The regulatory framework of the CFPB’s open banking rule places strong emphasis on consumer control, requiring financial institutions and third parties to obtain explicit, informed, consent before accessing data.
“This ensures that consumers are fully aware of the scope of data access and can revoke permissions at any time. By making these processes simple and transparent, organizations can foster greater trust with consumers,” Irwin said.
Additionally, institutions that align early with these regulatory changes can use compliance as a market differentiator, asserted Irwin.
“By showcasing robust security and transparent consent management, financial institutions can not only avoid penalties but also attract consumers who prioritize privacy and control over their financial data,” he said.
A Big Effort
In Massena, N.Y., Scott Wilson, CEO of $787-million SeaComm FCU, said his early thoughts regarding the new CFPB rules are focused on resources.
“Anytime additional regulations are put into place it requires additional resources by the credit union,” Wilson said. “This rule, although it doesn’t apply to us directly today, it certainly may have future implications by the time the final tier compliance date of April 1, 2030, goes into effect for institutions that hold less than $1.5 billion in total assets, but more than $850 million. That said, we will most likely need to add a process and people resources to be compliant…Just one additional burdensome regulation put onto financial institutions. It’s hard to gauge today, initially this may be a hard lift.”
Wilson also raised concerns by others around the ability of fintechs to protect the credit union’s member data.
“The bigger issue is what guarantees by the third-parties will be in place to keep our member sensitive data safe,” he said.
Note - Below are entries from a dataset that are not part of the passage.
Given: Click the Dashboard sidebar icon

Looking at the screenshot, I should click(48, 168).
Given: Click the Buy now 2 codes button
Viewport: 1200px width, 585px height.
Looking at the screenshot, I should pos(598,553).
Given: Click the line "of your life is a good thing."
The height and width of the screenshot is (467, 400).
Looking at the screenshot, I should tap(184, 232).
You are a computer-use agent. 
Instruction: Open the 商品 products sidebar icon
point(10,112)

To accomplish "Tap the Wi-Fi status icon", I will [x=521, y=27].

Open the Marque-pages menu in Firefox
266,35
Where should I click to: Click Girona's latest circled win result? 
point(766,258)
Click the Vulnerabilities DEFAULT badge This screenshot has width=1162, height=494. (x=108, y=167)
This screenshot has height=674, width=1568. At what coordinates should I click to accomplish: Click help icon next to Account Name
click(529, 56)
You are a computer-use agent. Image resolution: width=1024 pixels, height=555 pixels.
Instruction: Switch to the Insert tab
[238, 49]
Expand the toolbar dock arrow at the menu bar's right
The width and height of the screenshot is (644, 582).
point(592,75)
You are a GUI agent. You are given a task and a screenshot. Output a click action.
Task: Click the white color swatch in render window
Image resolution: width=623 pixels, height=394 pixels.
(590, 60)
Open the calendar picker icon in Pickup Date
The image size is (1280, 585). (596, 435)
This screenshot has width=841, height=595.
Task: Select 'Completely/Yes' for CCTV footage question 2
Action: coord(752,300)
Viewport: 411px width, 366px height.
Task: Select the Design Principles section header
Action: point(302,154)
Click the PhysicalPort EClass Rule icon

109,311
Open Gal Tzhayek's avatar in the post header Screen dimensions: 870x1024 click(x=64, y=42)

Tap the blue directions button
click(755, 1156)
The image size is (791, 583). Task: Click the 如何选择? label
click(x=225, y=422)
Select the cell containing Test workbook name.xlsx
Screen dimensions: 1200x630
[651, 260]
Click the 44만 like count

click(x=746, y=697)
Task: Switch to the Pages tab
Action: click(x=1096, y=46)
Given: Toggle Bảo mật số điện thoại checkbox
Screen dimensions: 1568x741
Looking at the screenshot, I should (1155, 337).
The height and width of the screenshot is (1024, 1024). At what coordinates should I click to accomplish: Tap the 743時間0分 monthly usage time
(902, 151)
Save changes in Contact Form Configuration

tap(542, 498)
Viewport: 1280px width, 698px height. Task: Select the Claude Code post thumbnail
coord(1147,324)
GlobalData, in a report here, pointed out that in the U.K.—which is well ahead of the U.S. in working with open banking—that the financial innovation’s security track record has been good.
Consumers Benefit
WalletHub CEO Odysseas Papadimitriou sees only good things coming from open banking.
“I don't see any drawbacks for consumers, I only see upsides,” he told CUToday.info. “Open banking will help consumers budget and track their financials and identify opportunities where they can make improvements,” said Papadimitriou, whose company offers financial management services for consumers. “They will be better able to track their spending, know what they are spending on necessities versus what they're spending on nice-to-haves.”